Applied Energy, Vol.220, 814-828, 2018
Nonintrusive ultrasonic-based occupant identification for energy efficient smart building applications
The ability to non-intrusively identify people will enable smart buildings to customize the environment to meet occupants' comfort level while saving energy. Occupant identification can help in energy savings effort in a building because we can retrieve each occupant's temperature preference profile and choose the temperature that minimizes the total discomfort of a group in the building. To enable occupant identification in buildings, many methods used can be intrusive, such as using cameras or requiring the users to carry mobile gadgets or a smart phone. Non-intrusive techniques are gaining interest in smart building applications. In this paper, we present a non-intrusive ultrasonic based sensing technique to identify people by sensing their body shape and movement.

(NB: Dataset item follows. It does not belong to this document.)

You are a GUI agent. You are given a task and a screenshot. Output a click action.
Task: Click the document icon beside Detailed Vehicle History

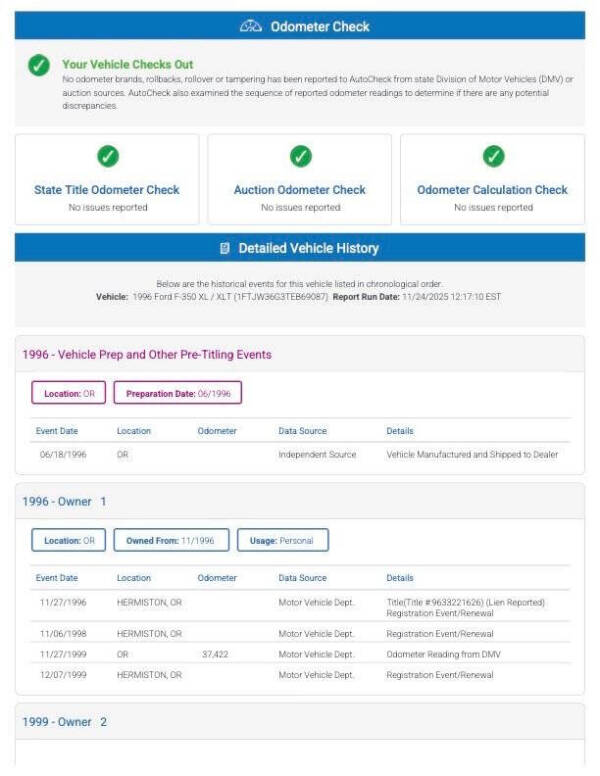pos(225,248)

The ultrasonic sensors are placed on the top and sides of doors to measure the height and width as the occupant walks through the instrumented doorway. Height and width and their related features can give a unique signature to occupants to identify them. In this study, the proposed system senses a stream of height and width data, recognizes the walking event when a person walks through the door, and extracts features that capture a person's movement as well as physical shape. These features are fed to a clustering algorithm that associates each occupant with a distinct cluster. The system was deployed for a total of three months. The results show that the proposed approach achieves 95% accuracy with 20 occupants suggesting the suitability of our approach in commercial building settings. In addition, the results show that using girth to distinguish between occupants is more successful than using height. We show that this system generalizes beyond our datasets and works for different populations of different physical distributions.